Predikat WTM ini terus disandang secara berturut-turut sejak diimplementasikannya Program JKN-KIS.
Direktur Utama BPJS Kesehatan Ali Ghufron Mukti, Jumat (9/7/2021) mengatakan, Predikat WTM ini merupakan yang ketujuh diraih secara berturut-turut sejak BPJS Kesehatan beroperasi pada 1 Januari 2014, dan predikat ke-29 sejak PT Askes (Persero).
Dengan diraihnya Predikat WTM ini menandakan bahwa posisi keuangan BPJS Kesehatan per tanggal 31 Desember 2020 serta kinerja keuangan dan arus kas telah sesuai dengan Standar Akuntansi Keuangan di Indonesia.
Adapun akuntan publik yang melakukan audit atas diraihnya Predikat WTM ini yakni Mirawati Sensi Idris (MSI) yang berafiliasi dengan Moore Global Network Limited.
“Predikat WTM ini sejarahnya panjang. Mulai dari PT Askes kemudian bertransformasi menjadi BPJS Kesehatan, laporan keuangan kita selalu WTM. Sebagai badan hukum publik, pengelolaan keuangan yang transparan, akuntabel dan rutin harus kita kedepankan,” ujar Ghufron.

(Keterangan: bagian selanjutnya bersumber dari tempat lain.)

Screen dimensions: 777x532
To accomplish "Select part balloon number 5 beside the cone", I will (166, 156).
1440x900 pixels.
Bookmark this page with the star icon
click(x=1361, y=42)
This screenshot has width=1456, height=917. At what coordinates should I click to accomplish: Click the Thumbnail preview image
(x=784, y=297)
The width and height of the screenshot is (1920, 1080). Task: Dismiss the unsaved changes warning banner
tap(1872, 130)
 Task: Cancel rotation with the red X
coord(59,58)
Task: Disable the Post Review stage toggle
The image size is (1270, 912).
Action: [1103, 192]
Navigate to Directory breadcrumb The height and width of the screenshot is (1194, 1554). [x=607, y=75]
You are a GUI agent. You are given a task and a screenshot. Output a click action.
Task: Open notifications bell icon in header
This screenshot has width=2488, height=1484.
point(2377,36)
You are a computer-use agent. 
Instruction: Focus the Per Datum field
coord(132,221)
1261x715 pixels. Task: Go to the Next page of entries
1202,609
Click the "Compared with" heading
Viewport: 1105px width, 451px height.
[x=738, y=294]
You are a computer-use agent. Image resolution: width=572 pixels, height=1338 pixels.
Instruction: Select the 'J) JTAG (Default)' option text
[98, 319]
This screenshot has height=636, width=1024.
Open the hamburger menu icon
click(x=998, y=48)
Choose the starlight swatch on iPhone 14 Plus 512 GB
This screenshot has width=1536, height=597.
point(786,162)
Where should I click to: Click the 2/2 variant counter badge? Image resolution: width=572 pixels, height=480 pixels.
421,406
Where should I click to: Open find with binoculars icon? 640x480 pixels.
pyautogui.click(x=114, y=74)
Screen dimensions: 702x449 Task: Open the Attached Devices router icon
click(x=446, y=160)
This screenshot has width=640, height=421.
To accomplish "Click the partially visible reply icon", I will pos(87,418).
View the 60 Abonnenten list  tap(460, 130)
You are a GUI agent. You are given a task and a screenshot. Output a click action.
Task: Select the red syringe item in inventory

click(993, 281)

Kabar gembira selain Predikat WTM ini, yakni kondisi keuangan Dana Jaminan Sosial (DJS) Kesehatan di tahun 2020 juga dilaporkan membaik. Hal ini tercermin dari aset neto yang mengalami perbaikan signifikan menjadi minus Rp5,69 triliun, menurun tajam dari tahun 2019 sebesar minus Rp50,99 triliun.
Membaiknya kondisi keuangan Program JKN-KIS di 2020 tidak terlepas dari dampak penyesuaian iuran sesuai dengan amanah Perpres 64 tahun 2020 sehingga Predikat WTM dapat diraih.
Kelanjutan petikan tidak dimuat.